Palinodies talentueuses qui donna l’illusion, à ceux qui voulaient être leurrés, qu’on les écoutait alors que simplement on les bernait tel le magicien utilisant des spectateurs pour donner confiance à l’auditoire. Mais il fallait prolonger ce spectaculaire numéro de cirque médiatique par un numéro dédié au bon peuple.
Priscillia Ludosky, ancienne passionaria gilet-jaune issue de la diversité et donc adoubée par les médias, fut utilisée pour montrer combien le Prince entendait répondre aux préoccupations de la base, de la plèbe, du rural en colère. Et quoi de mieux pour « en même temps » séduire et embarquer les urbains que d’enfourcher la marotte climatique ? Tip top !

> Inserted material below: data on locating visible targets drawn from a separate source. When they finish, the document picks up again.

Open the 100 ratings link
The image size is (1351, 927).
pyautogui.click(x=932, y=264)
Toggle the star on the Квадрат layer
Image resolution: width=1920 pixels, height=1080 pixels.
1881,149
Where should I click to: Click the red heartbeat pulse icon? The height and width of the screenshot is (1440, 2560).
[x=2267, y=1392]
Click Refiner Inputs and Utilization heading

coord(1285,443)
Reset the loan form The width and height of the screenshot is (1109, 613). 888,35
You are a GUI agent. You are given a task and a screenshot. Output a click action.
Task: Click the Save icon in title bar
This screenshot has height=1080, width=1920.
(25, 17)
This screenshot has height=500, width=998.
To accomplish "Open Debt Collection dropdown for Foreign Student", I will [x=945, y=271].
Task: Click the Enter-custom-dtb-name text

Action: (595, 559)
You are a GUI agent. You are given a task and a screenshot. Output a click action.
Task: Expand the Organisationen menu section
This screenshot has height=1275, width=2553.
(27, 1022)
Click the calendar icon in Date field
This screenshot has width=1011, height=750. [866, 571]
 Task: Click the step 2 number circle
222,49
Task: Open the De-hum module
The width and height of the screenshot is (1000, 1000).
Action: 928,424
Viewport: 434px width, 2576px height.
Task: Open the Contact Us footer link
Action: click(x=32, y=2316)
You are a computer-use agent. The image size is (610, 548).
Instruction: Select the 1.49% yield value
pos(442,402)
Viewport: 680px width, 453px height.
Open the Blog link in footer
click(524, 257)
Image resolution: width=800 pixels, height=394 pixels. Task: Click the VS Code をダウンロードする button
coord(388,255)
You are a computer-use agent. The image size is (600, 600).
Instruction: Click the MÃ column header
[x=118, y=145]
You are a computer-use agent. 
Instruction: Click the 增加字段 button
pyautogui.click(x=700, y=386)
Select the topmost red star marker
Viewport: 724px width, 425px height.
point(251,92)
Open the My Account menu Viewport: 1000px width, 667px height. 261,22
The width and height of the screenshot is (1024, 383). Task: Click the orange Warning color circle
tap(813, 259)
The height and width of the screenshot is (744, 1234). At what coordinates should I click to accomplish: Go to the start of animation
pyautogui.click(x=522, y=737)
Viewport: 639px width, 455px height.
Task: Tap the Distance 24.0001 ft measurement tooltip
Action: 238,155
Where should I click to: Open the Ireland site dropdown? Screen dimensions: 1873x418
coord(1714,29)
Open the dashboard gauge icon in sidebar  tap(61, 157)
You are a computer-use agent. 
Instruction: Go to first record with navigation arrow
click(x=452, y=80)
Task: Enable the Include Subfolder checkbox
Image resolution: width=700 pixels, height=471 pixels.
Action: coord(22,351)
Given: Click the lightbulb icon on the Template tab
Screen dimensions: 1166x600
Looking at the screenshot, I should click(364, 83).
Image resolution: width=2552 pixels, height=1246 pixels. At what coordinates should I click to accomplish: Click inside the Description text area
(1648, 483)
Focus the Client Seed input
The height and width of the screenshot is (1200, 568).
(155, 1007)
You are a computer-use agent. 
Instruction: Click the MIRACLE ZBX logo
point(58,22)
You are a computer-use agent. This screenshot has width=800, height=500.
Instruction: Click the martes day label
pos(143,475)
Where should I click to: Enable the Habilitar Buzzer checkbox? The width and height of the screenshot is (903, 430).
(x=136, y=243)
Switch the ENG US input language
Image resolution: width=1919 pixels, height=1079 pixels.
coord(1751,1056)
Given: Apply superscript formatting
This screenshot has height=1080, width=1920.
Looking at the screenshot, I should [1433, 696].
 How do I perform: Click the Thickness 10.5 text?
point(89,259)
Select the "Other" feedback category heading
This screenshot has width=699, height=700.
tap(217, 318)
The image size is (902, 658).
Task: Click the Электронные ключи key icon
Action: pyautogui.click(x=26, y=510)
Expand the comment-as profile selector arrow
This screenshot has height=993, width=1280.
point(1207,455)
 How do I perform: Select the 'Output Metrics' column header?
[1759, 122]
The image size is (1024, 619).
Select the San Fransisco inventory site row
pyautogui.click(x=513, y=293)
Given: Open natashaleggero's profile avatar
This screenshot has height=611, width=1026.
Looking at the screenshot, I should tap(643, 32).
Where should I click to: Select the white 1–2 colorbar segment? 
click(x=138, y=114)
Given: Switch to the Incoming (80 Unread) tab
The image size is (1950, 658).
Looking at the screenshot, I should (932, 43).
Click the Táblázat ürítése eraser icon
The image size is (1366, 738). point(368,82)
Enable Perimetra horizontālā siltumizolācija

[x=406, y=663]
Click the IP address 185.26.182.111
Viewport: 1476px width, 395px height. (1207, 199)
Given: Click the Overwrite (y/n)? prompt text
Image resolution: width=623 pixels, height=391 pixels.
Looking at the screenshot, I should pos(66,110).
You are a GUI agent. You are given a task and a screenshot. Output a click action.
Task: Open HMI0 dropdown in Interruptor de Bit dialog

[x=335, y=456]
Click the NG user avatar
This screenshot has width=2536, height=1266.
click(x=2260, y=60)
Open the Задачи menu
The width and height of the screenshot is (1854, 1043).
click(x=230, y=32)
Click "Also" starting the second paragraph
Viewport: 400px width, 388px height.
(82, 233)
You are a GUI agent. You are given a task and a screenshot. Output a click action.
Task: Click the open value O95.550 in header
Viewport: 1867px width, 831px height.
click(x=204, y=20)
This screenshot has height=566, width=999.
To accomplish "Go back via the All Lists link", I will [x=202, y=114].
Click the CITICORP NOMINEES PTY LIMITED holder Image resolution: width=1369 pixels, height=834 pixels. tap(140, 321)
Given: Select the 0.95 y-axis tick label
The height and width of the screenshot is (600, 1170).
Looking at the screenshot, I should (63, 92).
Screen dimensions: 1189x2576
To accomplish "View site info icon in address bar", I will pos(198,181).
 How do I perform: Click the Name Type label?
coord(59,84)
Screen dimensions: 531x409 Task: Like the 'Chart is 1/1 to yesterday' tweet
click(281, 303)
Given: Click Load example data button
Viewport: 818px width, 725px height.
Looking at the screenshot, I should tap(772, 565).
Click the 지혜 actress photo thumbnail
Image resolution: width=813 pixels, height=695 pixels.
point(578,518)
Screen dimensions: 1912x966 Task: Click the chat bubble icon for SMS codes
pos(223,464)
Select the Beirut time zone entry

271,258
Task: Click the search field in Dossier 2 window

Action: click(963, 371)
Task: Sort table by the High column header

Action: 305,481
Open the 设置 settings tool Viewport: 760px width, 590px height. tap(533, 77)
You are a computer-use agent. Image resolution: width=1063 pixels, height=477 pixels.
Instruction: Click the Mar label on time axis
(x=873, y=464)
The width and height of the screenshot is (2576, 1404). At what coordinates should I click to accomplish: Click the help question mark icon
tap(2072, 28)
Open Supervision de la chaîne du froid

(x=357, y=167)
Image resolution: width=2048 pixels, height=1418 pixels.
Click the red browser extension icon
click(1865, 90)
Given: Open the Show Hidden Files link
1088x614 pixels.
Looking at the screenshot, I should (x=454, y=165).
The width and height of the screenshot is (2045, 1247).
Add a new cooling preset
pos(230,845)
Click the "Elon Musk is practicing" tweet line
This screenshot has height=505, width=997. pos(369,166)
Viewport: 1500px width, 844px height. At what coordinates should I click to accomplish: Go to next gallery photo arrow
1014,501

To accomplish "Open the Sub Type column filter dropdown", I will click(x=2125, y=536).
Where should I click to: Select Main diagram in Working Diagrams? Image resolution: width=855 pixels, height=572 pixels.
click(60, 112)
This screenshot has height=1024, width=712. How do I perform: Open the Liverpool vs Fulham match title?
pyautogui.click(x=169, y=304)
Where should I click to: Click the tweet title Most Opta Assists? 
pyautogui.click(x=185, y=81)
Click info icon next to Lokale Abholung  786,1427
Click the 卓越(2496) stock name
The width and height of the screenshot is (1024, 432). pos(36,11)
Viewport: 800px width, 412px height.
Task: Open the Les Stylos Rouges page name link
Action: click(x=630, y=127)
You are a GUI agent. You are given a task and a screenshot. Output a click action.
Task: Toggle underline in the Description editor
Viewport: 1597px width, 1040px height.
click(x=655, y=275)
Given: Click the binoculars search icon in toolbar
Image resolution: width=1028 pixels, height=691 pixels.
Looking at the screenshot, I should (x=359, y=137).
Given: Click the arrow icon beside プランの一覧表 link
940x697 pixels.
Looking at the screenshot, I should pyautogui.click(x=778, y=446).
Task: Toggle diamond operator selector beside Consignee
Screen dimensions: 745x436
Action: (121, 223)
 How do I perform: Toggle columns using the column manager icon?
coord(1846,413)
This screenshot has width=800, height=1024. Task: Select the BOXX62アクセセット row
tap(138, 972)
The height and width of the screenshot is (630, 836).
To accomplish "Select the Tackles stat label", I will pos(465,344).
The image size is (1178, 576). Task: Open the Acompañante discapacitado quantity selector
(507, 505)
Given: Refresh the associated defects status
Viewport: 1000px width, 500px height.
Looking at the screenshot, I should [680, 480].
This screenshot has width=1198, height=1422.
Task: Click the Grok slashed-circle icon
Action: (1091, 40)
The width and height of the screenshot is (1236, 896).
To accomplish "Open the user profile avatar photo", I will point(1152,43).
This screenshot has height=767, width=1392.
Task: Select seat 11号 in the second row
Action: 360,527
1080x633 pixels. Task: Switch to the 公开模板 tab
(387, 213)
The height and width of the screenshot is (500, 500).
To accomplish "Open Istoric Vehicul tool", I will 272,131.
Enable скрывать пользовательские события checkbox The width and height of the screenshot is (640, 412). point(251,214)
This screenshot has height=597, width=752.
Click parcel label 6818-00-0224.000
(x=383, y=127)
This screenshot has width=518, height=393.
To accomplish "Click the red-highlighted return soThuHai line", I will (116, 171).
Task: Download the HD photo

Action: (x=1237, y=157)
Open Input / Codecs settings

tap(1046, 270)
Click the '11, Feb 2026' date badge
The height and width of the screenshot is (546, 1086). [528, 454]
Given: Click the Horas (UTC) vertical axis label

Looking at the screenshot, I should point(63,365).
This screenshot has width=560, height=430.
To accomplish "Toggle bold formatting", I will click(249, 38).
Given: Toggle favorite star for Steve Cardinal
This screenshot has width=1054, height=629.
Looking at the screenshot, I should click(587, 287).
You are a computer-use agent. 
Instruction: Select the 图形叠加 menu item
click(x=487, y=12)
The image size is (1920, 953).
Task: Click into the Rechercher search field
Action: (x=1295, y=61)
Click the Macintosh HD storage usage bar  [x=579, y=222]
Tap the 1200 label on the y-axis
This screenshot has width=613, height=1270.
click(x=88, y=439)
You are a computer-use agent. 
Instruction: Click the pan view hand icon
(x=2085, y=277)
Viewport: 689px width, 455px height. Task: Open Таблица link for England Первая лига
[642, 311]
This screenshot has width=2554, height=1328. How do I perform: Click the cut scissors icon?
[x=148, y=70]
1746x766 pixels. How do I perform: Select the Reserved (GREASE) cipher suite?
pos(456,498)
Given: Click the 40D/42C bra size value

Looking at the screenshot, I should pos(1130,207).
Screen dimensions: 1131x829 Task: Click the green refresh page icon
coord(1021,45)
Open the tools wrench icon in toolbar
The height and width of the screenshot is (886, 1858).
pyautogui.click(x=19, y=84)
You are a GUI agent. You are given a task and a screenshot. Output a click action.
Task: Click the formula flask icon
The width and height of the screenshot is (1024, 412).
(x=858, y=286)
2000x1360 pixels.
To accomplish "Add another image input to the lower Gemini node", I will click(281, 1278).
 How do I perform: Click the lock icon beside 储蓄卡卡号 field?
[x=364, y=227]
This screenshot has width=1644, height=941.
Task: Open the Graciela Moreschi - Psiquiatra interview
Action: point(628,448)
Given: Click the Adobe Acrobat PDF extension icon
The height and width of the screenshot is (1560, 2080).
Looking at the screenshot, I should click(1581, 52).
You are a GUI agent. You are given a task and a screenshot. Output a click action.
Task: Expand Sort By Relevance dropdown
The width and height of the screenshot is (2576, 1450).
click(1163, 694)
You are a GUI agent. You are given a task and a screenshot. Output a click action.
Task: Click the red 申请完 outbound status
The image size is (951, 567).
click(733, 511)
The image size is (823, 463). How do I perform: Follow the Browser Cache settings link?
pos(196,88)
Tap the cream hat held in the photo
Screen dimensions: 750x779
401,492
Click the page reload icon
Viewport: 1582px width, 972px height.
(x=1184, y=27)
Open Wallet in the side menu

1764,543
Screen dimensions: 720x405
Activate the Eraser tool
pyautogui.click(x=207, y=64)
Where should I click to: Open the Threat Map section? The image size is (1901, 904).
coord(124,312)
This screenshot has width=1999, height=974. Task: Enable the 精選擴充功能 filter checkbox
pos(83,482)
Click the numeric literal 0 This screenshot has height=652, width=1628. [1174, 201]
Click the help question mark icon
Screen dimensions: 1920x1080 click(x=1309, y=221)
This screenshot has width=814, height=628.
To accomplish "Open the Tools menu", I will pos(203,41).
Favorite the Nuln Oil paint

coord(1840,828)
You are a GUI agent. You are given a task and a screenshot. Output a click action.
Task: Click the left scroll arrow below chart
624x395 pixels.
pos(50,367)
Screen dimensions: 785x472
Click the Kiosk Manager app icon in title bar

Comme les élus n’avaient vraiment pas la cote, le tirage au sort est appelé à la rescousse pour constituer une assemblée représentative et compétente. 150 personnes se déclarant intéressées par l’écologie, donc à sensibilité écologiste, triées astucieusement par une agence professionnelle de sondages bien en cour auprès du pouvoir suffiront pour faire croire que toutes les catégories socioprofessionnelles, toutes les sensibilités politiques, les sexes, les races, les âges, les régions, que toute la diversité de la France en somme sera bien conviée. 150 personnes alors qu’il faut au minimum un échantillon de 1000 individus pour donner une base sérieuse à un sondage ordinaire ! A noter que par un pur hasard, l’increvable Cohn Bendit des capricieuses barricades de mai 68 avait été tiré…au sort ! Devant ce hasard par trop miraculeux, Il a eu l’intelligence et le sens du ridicule (ce qui est nouveau), de renoncer à cet honneur encombrant pour la crédibilité de l’entreprise et dévalorisant pour son standing, participer à une Assemblée Générale soixante-huitarde à son âge, c’est doublement grotesque !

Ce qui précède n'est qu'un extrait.